=== What this task involves ===
Put every line of the items below into a numbered list, skipping blank lines and leaving out the pictures.

=== Items ===
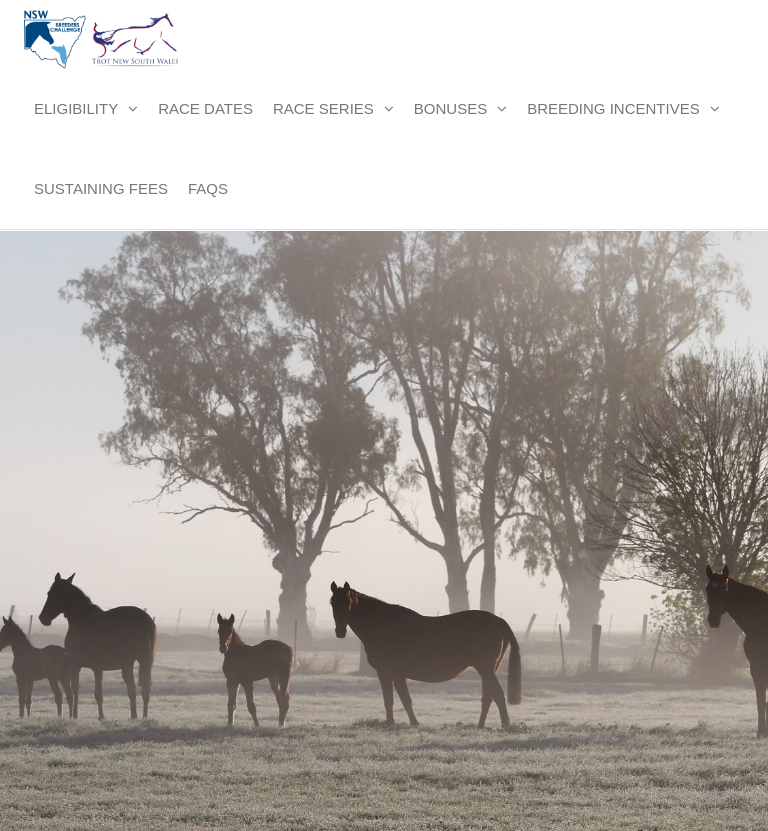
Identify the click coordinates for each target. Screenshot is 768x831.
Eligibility (76, 108)
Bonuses (450, 108)
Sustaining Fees (101, 188)
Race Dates (205, 108)
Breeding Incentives (613, 108)
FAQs (208, 188)
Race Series (323, 108)
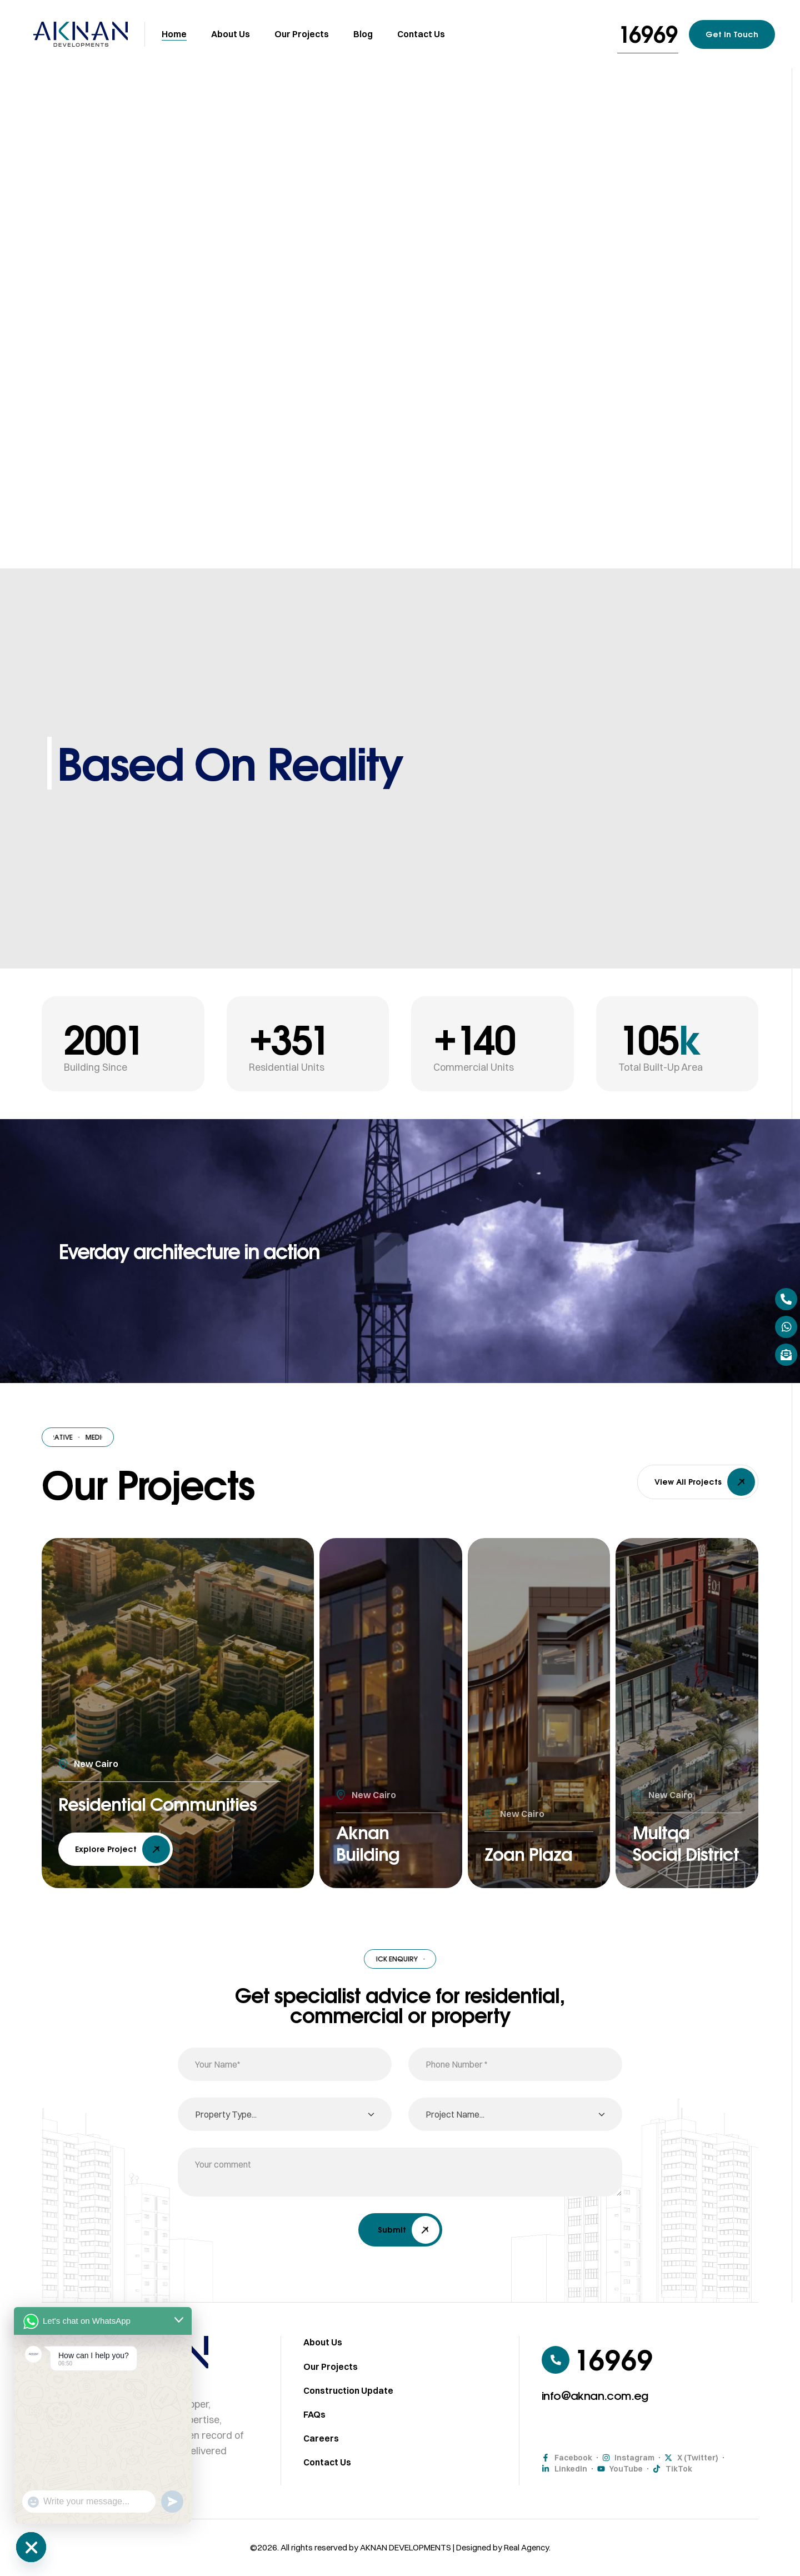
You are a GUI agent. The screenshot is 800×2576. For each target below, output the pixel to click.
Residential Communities (119, 1790)
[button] (648, 34)
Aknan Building (372, 1840)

=== Result ===
1. Identify the click coordinates for each target. Screenshot is 768x831.
2. Eligibility (76, 108)
3. Bonuses (450, 108)
4. Sustaining Fees (101, 188)
5. Race Dates (205, 108)
6. Breeding Incentives (613, 108)
7. FAQs (208, 188)
8. Race Series (323, 108)
9. You are a GUI agent. The screenshot is 800×2576. For each target below, output the pixel to click.
10. Residential Communities (119, 1790)
11. [button] (648, 34)
12. Aknan Building (372, 1840)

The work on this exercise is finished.